Nutritional supplements occupy a murky middle-ground between food and pharmaceutical production, and the heightened scrutiny they are under should serve as a warning to mainstream food and beverage processors.
A coalition of three states’ attorneys general and their Puerto Rican counterparts has served notice that lax quality control in supplement production no longer will be tolerated. Spearheading the effort is Eric Schneiderman, New York’s attorney general, who recently announced that barely one in five herbal supplements tested contained DNA from the plants listed on the product labels.
The announcement triggered a recall of specific products from several retail chains, including GNC, which denied the allegation but announced it would expand testing “deeper into its supply chain” and begin screening products for the presence of eight common allergens.
Herbal supplements may be the Wild West of human consumables, but ingredient testing and supply-chain monitoring are emerging priorities in mainstream food and beverage production, as well.
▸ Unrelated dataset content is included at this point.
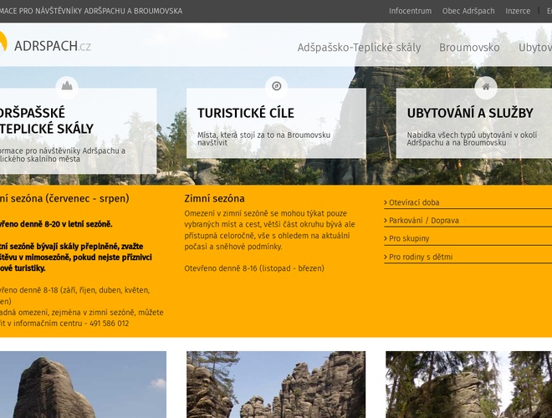Open the Turistické cíle heading

tap(246, 113)
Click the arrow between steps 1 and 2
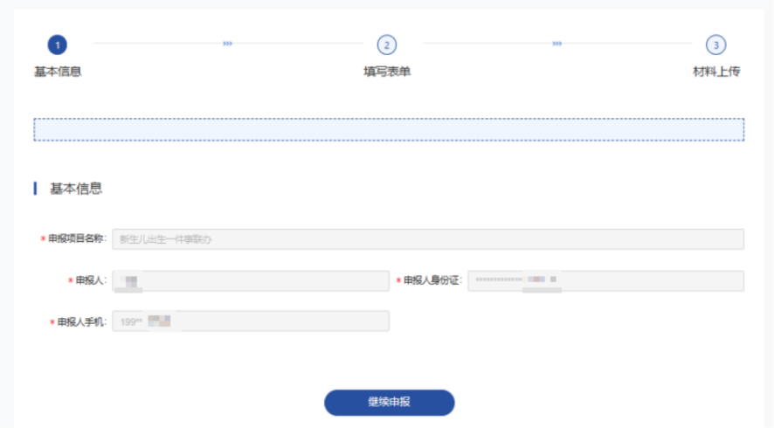 pyautogui.click(x=227, y=43)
That is giving rise to a new breed of software designed specifically to manage the thousands of audit certifications, certificates of analysis (CoA) and other documents associated suppliers and their shipments.
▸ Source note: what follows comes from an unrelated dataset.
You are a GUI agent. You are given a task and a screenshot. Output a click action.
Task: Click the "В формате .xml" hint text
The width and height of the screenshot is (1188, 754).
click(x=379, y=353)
Quality assurance includes food-safety activities, of course, but it is much broader, and documenting compliance can easily outstrip the capabilities of Xcel spreadsheets and paper logs. Manufacturers are under increasing pressure to verify both in-plant procedures and the purity of raw materials, ingredients and primary packaging materials, exponentially expanding the document-management task.
For example, Costco Wholesale Corp., which takes the position that food safety is a component of quality assurance, requires suppliers to document hourly checks of metal detectors and X-ray machines to verify that they are operating correctly. The firm also requires suppliers to have an approved vendor program that includes HACCP certification.
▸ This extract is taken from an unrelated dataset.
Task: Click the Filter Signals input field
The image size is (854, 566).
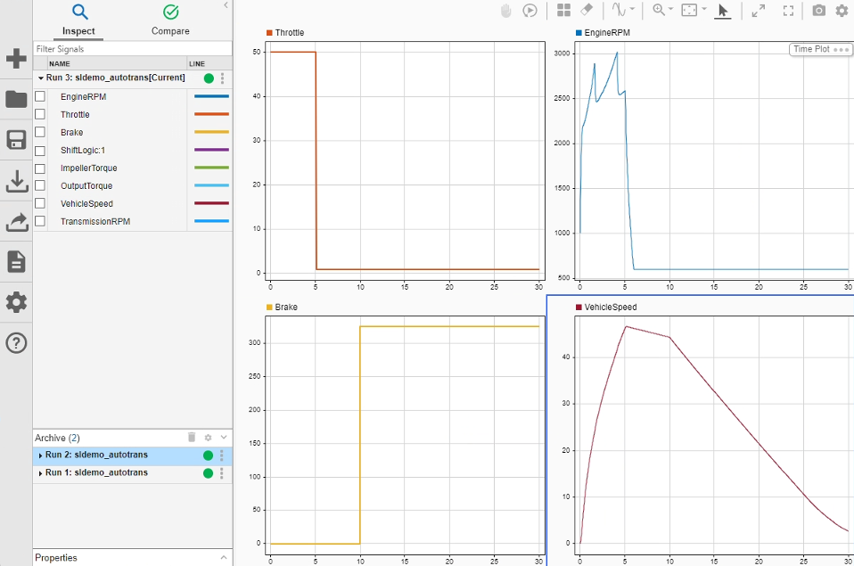Action: pyautogui.click(x=132, y=48)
ERP systems often are promoted as one-stop solutions to the challenge, but unless a specialized module is integrated with the business system, they cannot satisfy today’s QA documentation needs, maintains Gary Nowacki, formerly of the now-defunct ERP vendor CDC Software, which included the Ross ERP system.
“In the ERP world, we worked really hard and still had dissatisfied customers” when it came to QA, says Nowacki, now CEO of TraceGains Inc., Westminster, Colo. “An ERP system doesn’t know the difference between a kosher certification and a CoA,” but independent auditors and manufacturers’ customers do. A traceability exercise might involve either variable. Customers like Costco expect manufacturers to account for all product involving either quality dimension within two hours.
Software for track and trace is useful for managing a recall, but those systems are largely reactive and difficult to cost justify unless there is a recall event, suggests Barbara Levin, vice president and cofounder of San Francisco-based SafetyChain Software. Most home security systems are purchased after a break-in, and track-and-trace software is similarly reactive, Levin says. Heading off noncompliance issues before they trigger a recall underpinned the creation of her solution in 2011, the year preventive controls became the law of the land under the Food Safety Modernization Act.
While FDA’s nonprescriptive approach to how food companies meet regulatory requirements precludes requiring electronic records, the case for moving away from manual and spreadsheet solutions has been building since passage of the Bioterrorism Act of 2002.
FSMA and independent audit standards under the Global Food Safety Initiative make the value of electronic records more compelling, although the cost of automation solutions remains a barrier to implementation. So-called cloud-based, software-as-a-service solutions like SafetyChain and TraceGains short-circuit the system integration and licensing costs to make software a realistic option for small and mid-sized food companies.
Optical character recognition (OCR) is used in both firms’ solutions, augmented by additional methods to pull data from paper CoAs and other documents into the program. OCR has come a long way, allows Levin, yet as anyone who has deposited checks in an ATM can attest, exceptions still are common.
Asking suppliers to download data in xML files is a better approach; even better is data entry in a web portal. Both Levin's and Nowacki’s systems accept portal transmission at no cost, a shift from prevailing practices. Suppliers “love the opportunity to go into a portal and enter the information,” says Levin, although “all that manual entry on their end is a lot of work, too.”
Mobile apps are another emerging simplification tool for data capture and transmission. Dole Food QA personnel have replaced clipboards with tablets for preharvest inspections, she reports. “Before and after photos can be part of the record,” she adds, providing a visual record that is just as applicable for in-plant inspections to verify that prerequisite requirements for sanitation, pest control and other programs are being met.
In the case of medical devices, it is not enough that suppliers verify their HACCP and other safety processes; they must be able to document compliance by their suppliers and their suppliers’ suppliers. The food industry is in the early stages of a similar journey.
Based on system-integration work at 300 customer sites, “most food companies had some processes in place for their internal documents, and they thought that was sufficient,” notes Nowacki. “But suppliers were a black box.”
Verification requires records, whether manual or electronic. As documentation requirements move upstream and downstream in the supply chain, food manufacturers are experiencing exponential growth in the volume they must manage. Regulators won’t dictate how they manage them, but a shift to electronic records is a question not of whether but when.